# DATA:

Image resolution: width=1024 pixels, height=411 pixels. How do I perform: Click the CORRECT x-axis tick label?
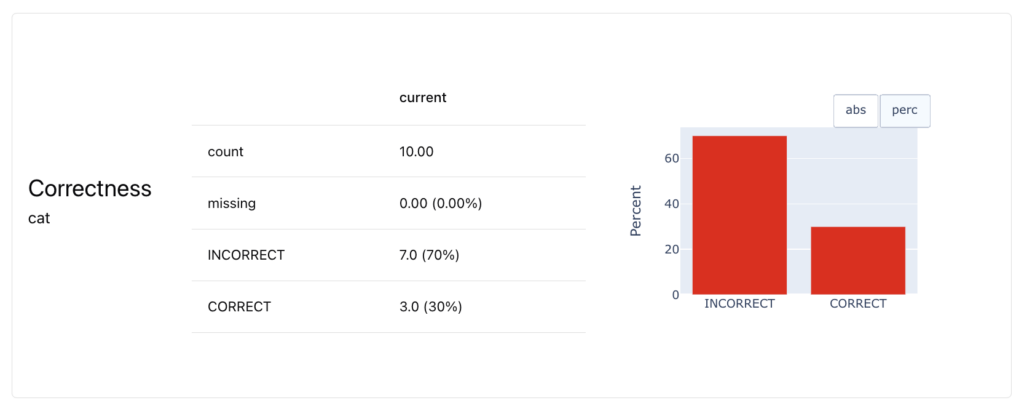(x=858, y=304)
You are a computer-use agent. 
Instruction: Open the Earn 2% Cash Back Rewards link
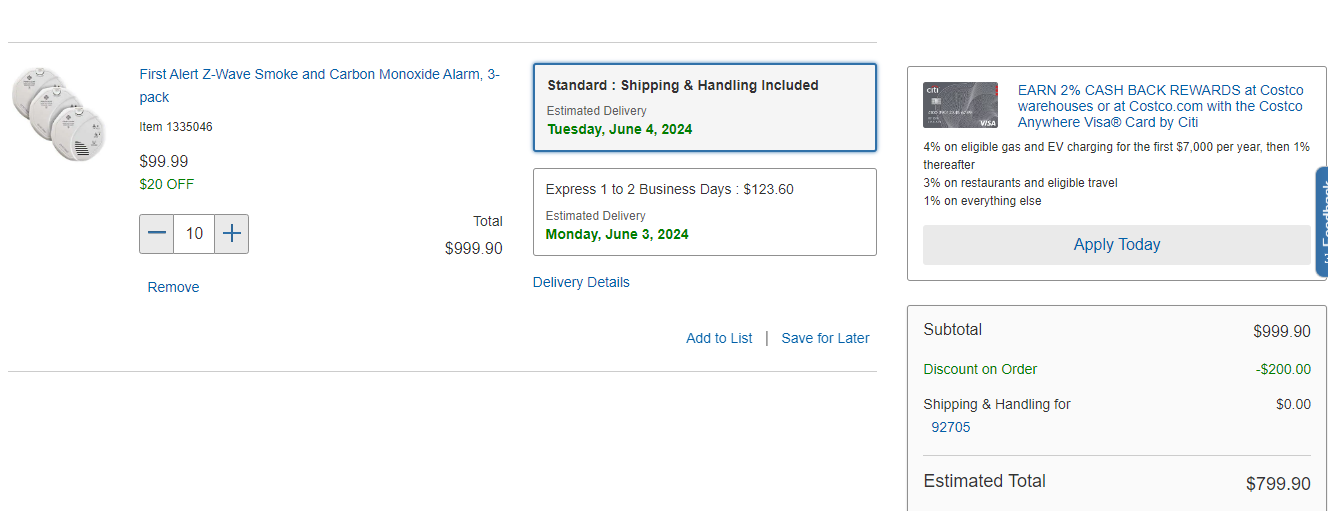click(1160, 106)
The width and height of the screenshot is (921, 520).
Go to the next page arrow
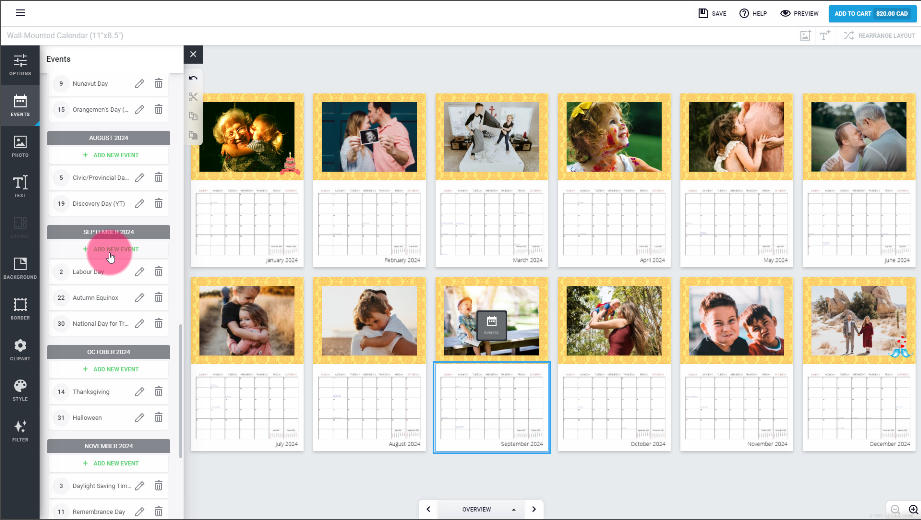click(534, 509)
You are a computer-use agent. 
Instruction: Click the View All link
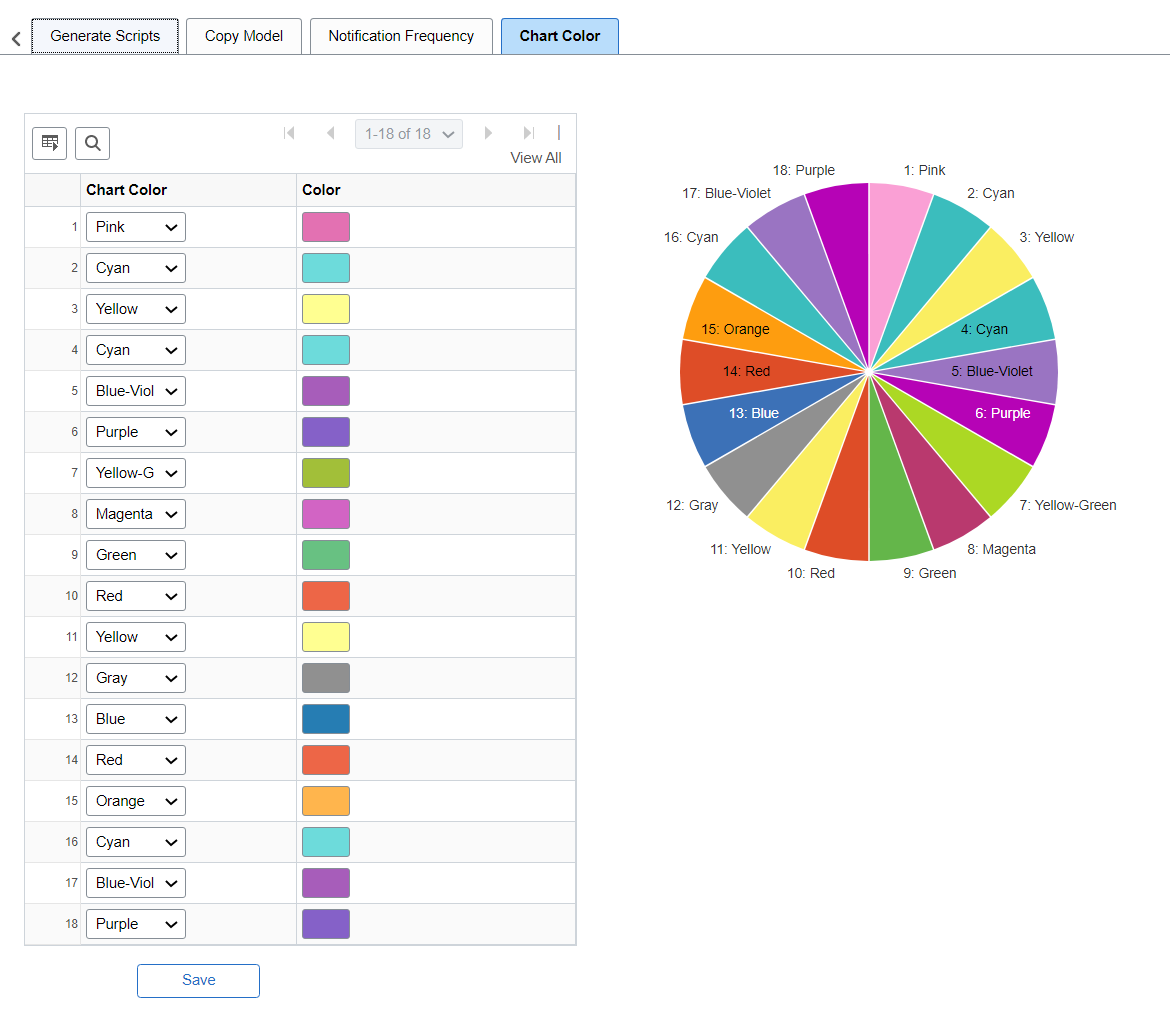(536, 158)
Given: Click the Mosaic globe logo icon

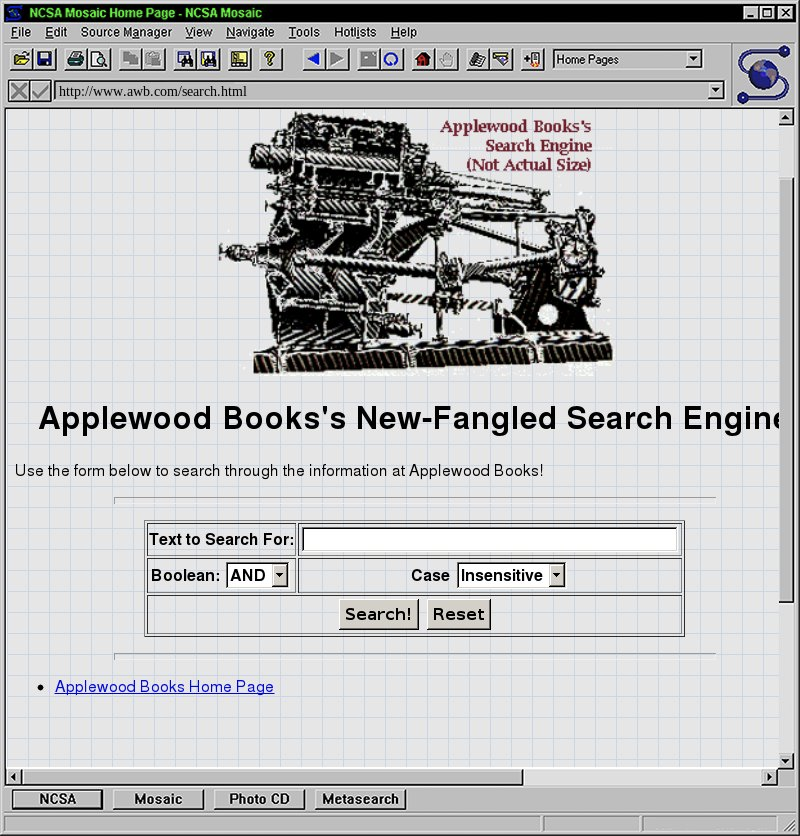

# WHAT IS BEING ASKED:
Each record above is to be returned unchanged, while any picture it holds stays out.

# RESULT OF THIS TASK:
Image resolution: width=1024 pixels, height=411 pixels. How do I perform: Click the CORRECT x-axis tick label?
(x=858, y=304)
You are a computer-use agent. 
Instruction: Open the Earn 2% Cash Back Rewards link
click(1160, 106)
The width and height of the screenshot is (921, 520).
Go to the next page arrow
click(534, 509)
You are a computer-use agent. 
Instruction: Click the View All link
(536, 158)
Given: Click the Mosaic globe logo icon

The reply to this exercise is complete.